## READING PASSAGE
⟨

Hermann Theodor Simon (; 1 January 1870, in Kirn – 22 December 1918, in Göttingen) was a German physicist.

Biography 
He studied physics at the Universities of Heidelberg and Berlin, earning his doctorate in 1894 under August Kundt with a thesis on the dispersion of ultraviolet radiation. Afterwards, he served as an assistant to Eilhard Wiedemann at Erlangen, obtaining his habilitation in 1896. Two years later, he became an assistant to Eduard Riecke at the University of Göttingen, then relocated to Frankfurt am Main as director of the physics laboratory. In 1901 he returned to Göttingen as an associate professor and director of the department of applied electricity. In 1907 he was appointed as a full professor at the University of Göttingen.

With Eduard Riecke, he was editor of the physics journal Physikalische Zeitschrift.

⟩

## EXERCISES
A – Please reproduce the Hermann Theodor Simon biography word for word, from "Hermann Theodor Simon" up to and including "journal Physikalische Zeitschrift.".
B – Write the next part of the Hermann Theodor Simon biography, picking up after its last sentence.

## DATA PROVIDED

⟨

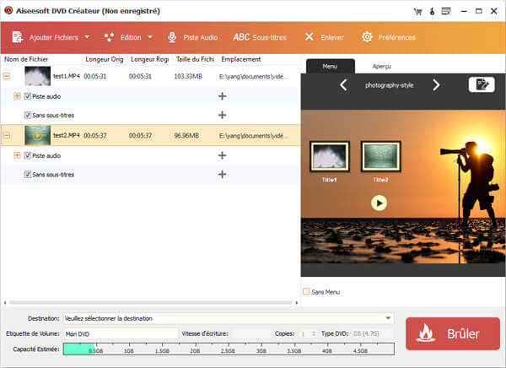Expand Piste audio under test2.MP4
Image resolution: width=506 pixels, height=368 pixels.
pyautogui.click(x=17, y=155)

⟩

## ANSWERS BY TASK
A –
Hermann Theodor Simon (; 1 January 1870, in Kirn – 22 December 1918, in Göttingen) was a German physicist.

Biography 
He studied physics at the Universities of Heidelberg and Berlin, earning his doctorate in 1894 under August Kundt with a thesis on the dispersion of ultraviolet radiation. Afterwards, he served as an assistant to Eilhard Wiedemann at Erlangen, obtaining his habilitation in 1896. Two years later, he became an assistant to Eduard Riecke at the University of Göttingen, then relocated to Frankfurt am Main as director of the physics laboratory. In 1901 he returned to Göttingen as an associate professor and director of the department of applied electricity. In 1907 he was appointed as a full professor at the University of Göttingen.

With Eduard Riecke, he was editor of the physics journal Physikalische Zeitschrift.

B –
Selected writings 
 Über Dispersion ultravioletter Strahlen, 1894 - On dispersion of ultraviolet radiation (graduate thesis).
 Über ein neues photographisches Photometrierverfahren und seine Anwendung auf die Photometrie des ultravioletten Spektralgebietes, 1896 - Involving a new photographic photometric method and its application to the photometry of the ultraviolet spectral region.
 Akustische Erscheinungen am electrischen Flammenbogen, 1898 - Acoustic phenomena at the electric flame arc, Ann. Physik, Vol 300, No 2, pp233-242.
 Elektrotechnisches Praktikum des Instituts für Angewandte Elektrizität der Universität Göttingen, 1908 - Electrical engineering internship at the Institute of Applied Electricity, University of Göttingen.
 Der elektrische lichtbogen: experimentalvortrag auf wunsch des wissenschaftlichen vereins zu Berlin gehalten am 11. januar 1911, (1911) - The electric arc: an experimental lecture.

References

External links
 

1870 births
1918 deaths
20th-century German physicists
People from Bad Kreuznach (district)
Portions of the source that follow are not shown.